Consumer and investment demand is most likely to remain subdued for longer than forecast in April. On the one hand, this will keep inflation below the target level for longer than projected in the April forecast. On the other hand, this means that the Ukrainian economy will face a deeper contraction than expected. This requires the central bank to continue its monetary policy easing in order to support the economy as the country gradually lifts quarantine measures.
Inflation in April–May hovered around 2%, being lower than expected and below the target range of 5% ± 1 pp.
Inflationary pressures remained weak primarily due to a significant drop in consumer demand for food and nonessential goods. Moreover, price growth was restrained by lower energy prices, increased supply of vegetables, and frozen prices for many services during the quarantine. These factors offset the effects of the hryvnia’s weakening in March and the sustained high demand for some goods in early April – these effects having completely vanished as of now.
Further on, inflation will grow moderately, albeit likely heading towards the target range more slowly than expected.
First, consumer and investment demand remain subdued, although business activity has started to pick up gradually as the quarantine restrictions are eased. The fiscal and monetary policy measures taken with the aim of supporting businesses and households will only partially offset the decline in consumer demand.

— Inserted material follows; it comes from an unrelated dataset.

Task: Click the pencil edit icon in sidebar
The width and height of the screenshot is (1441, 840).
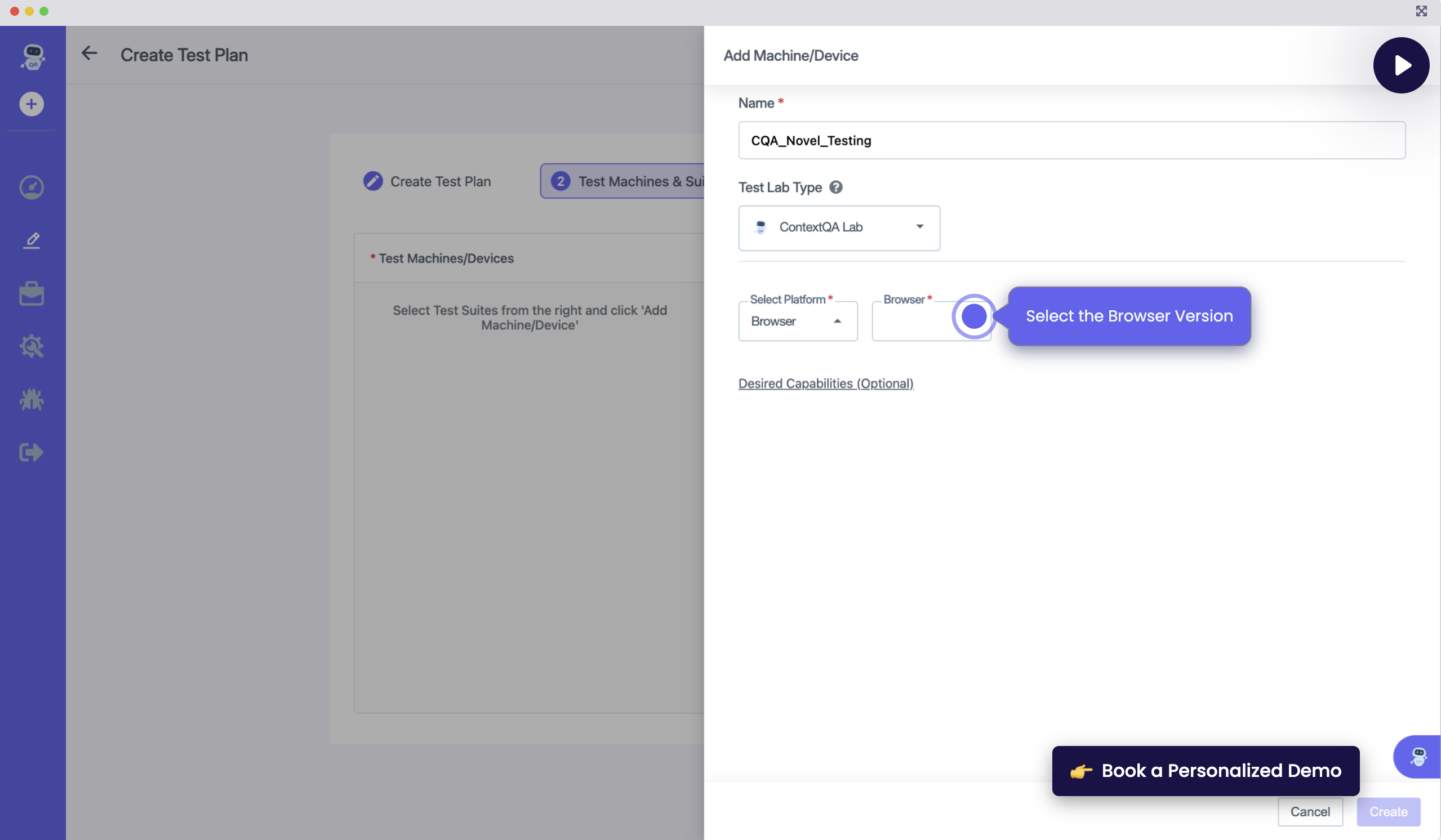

The recovery of consumer demand will be gradual even after the quarantine is lifted.
Second, the FX market, which has a major impact on the price of the basket of goods, is favorable for low inflation. Since the start of April, the supply of foreign currency on the interbank market has exceeded demand. Imports of goods remain below pre-crisis levels across almost all categories of goods, while exports are declining more slowly. As a result, the hryvnia strengthened and since early April the NBU has used this opportunity to purchase around USD 1.8 billion in order to increase international reserves. In such a way, the NBU has become a net buyer of foreign currency since the start of the year, having compensated for the outflow of foreign currency from international reserves in March due to high demand for foreign currency.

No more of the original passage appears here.